To do
Only one span is wanted from the lines below: from the one with "The height and" up to and including the one with "This screenshot has width=596, height=596.". Copy it exactly, without images.
[Extracted material Boundary: Start]
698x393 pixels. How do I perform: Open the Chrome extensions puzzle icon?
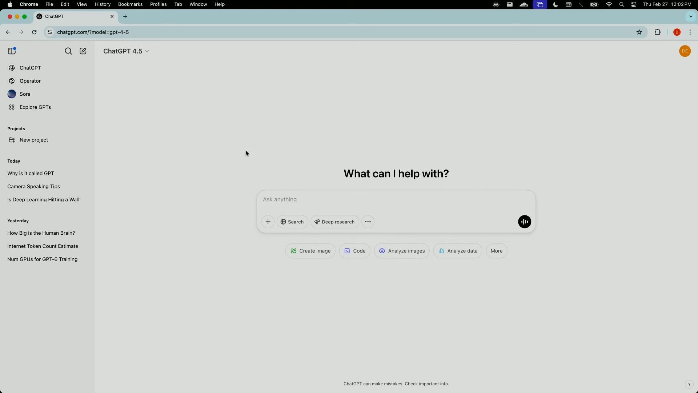pyautogui.click(x=657, y=32)
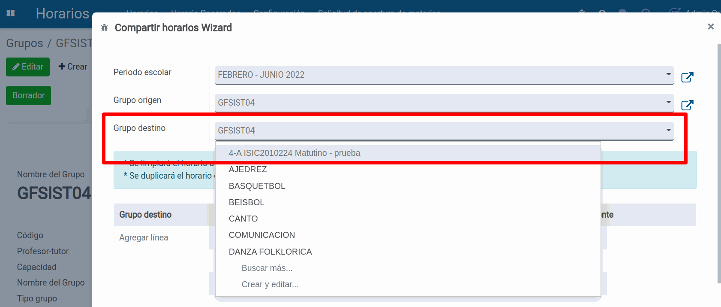The width and height of the screenshot is (721, 307).
Task: Select AJEDREZ from the list
Action: (248, 170)
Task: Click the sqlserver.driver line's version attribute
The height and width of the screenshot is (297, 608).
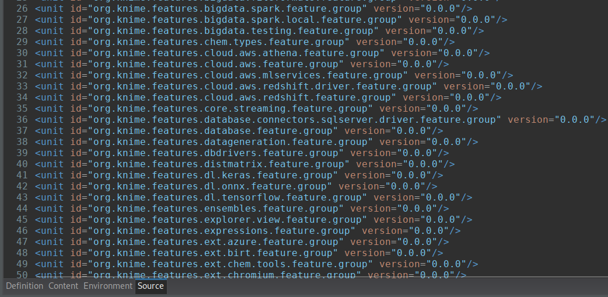Action: coord(528,119)
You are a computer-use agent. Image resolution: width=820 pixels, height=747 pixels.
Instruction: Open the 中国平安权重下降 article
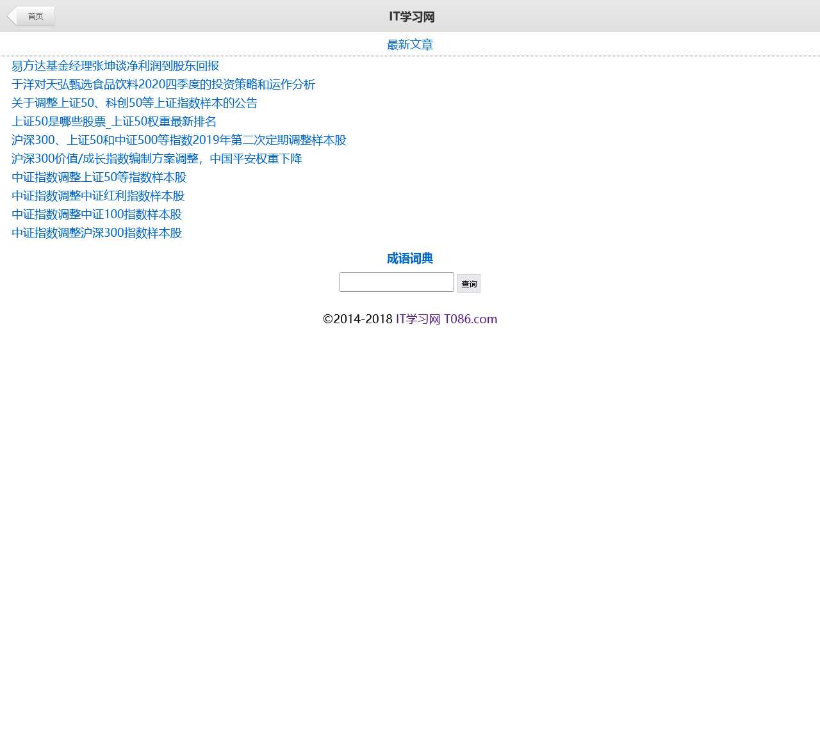click(x=156, y=159)
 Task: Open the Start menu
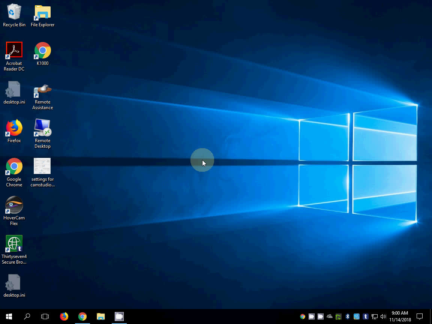(8, 317)
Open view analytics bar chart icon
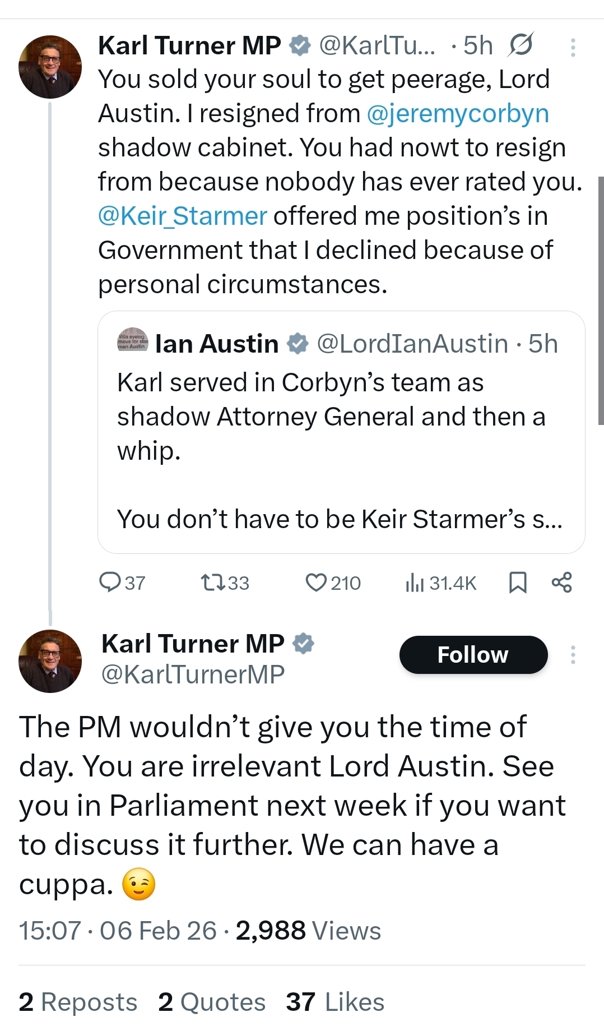Image resolution: width=604 pixels, height=1026 pixels. 414,583
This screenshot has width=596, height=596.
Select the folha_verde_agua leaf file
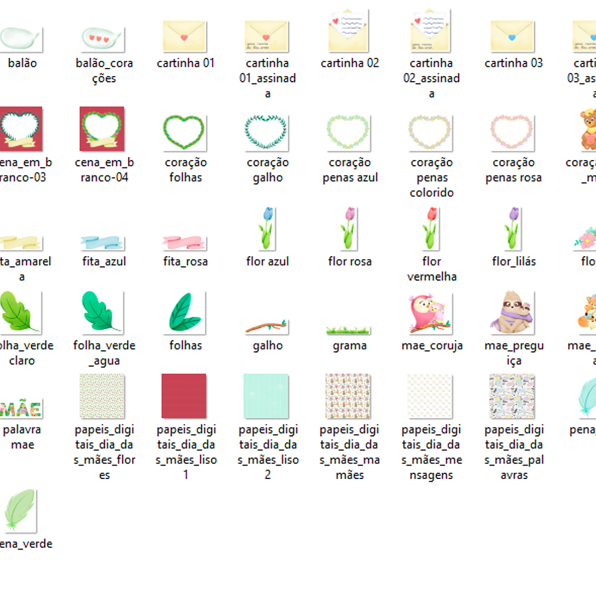103,313
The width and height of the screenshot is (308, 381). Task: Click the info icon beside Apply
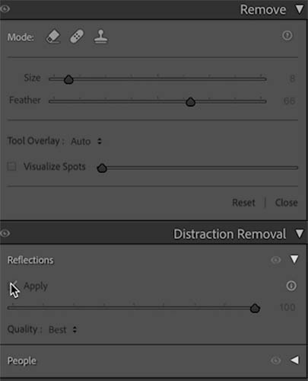(291, 286)
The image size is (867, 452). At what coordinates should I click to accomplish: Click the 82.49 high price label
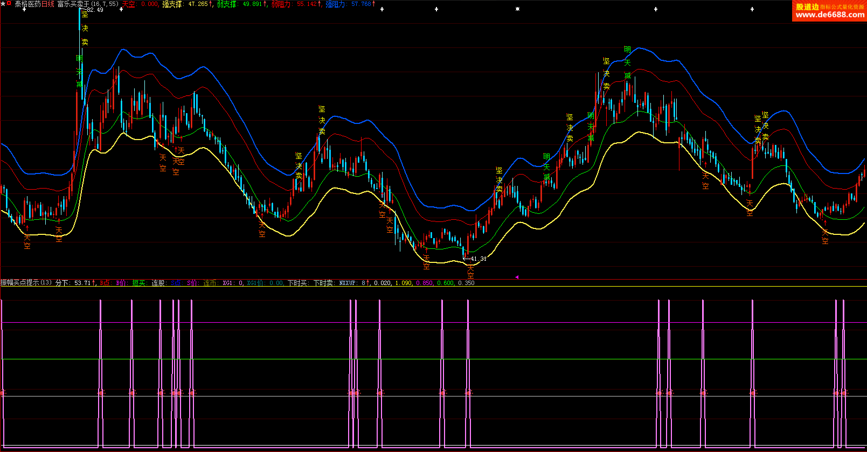(95, 10)
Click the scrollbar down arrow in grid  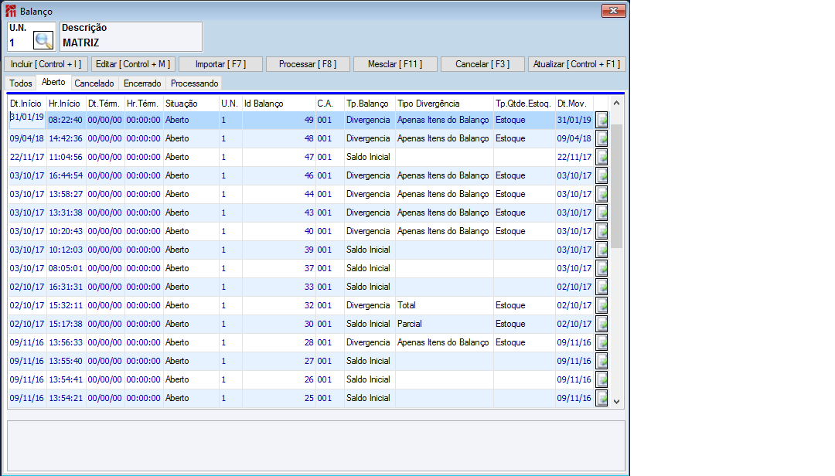tap(616, 402)
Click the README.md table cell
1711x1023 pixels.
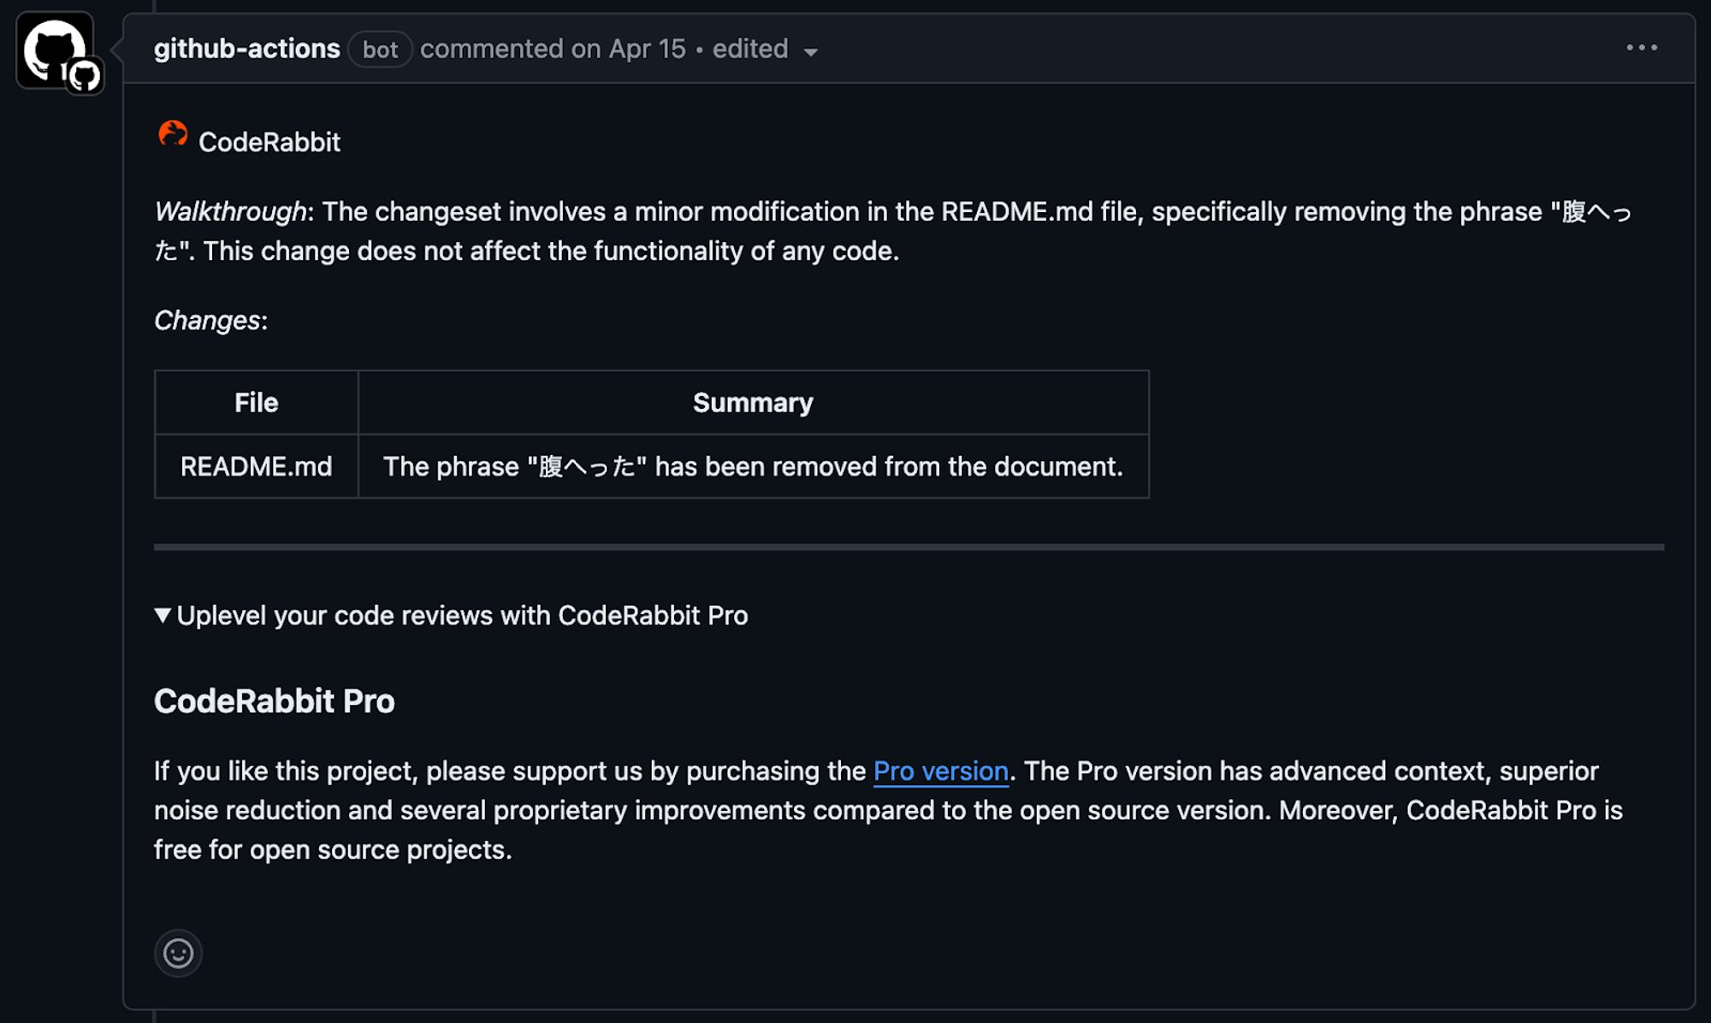256,466
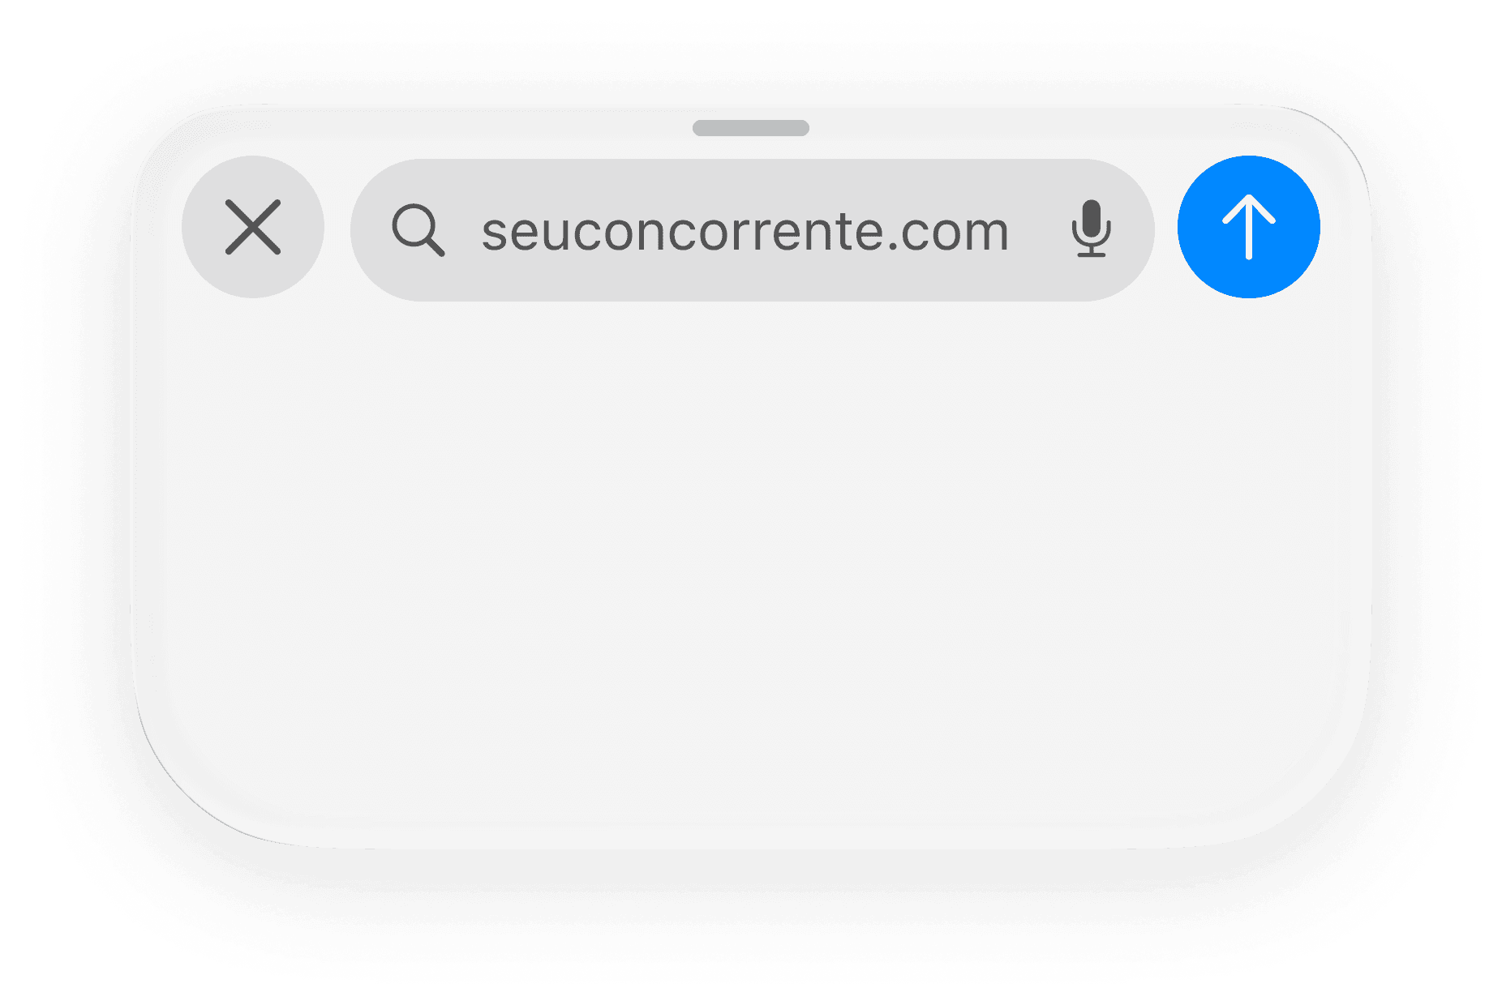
[Extracted material Boundary: End]
Task solution
The height and width of the screenshot is (297, 608).
Action: coord(528,119)
You are a computer-use agent. Image resolution: width=820 pixels, height=747 pixels.
Instruction: Open the 中国平安权重下降 article
click(x=156, y=159)
 Task: Open the Start menu
(8, 317)
Open view analytics bar chart icon
Image resolution: width=604 pixels, height=1026 pixels. 414,583
This screenshot has width=596, height=596.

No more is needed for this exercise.